▸ **TASK OBJECTIVE**
Copy out all the records, word for word.
╭─ THE DATA
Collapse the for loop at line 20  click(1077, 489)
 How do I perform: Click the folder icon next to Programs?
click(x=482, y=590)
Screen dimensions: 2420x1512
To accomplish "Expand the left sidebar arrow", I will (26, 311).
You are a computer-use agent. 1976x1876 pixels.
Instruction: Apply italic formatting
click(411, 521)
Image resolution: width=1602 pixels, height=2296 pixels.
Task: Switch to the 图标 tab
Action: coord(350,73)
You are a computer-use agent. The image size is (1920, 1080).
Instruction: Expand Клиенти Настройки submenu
╰─
▸ **OUTPUT FOR THIS TASK**
Collapse the for loop at line 20  click(1077, 489)
 How do I perform: Click the folder icon next to Programs?
click(x=482, y=590)
Screen dimensions: 2420x1512
To accomplish "Expand the left sidebar arrow", I will (26, 311).
You are a computer-use agent. 1976x1876 pixels.
Instruction: Apply italic formatting
click(411, 521)
Image resolution: width=1602 pixels, height=2296 pixels.
Task: Switch to the 图标 tab
Action: coord(350,73)
You are a computer-use agent. The image size is (1920, 1080).
Instruction: Expand Клиенти Настройки submenu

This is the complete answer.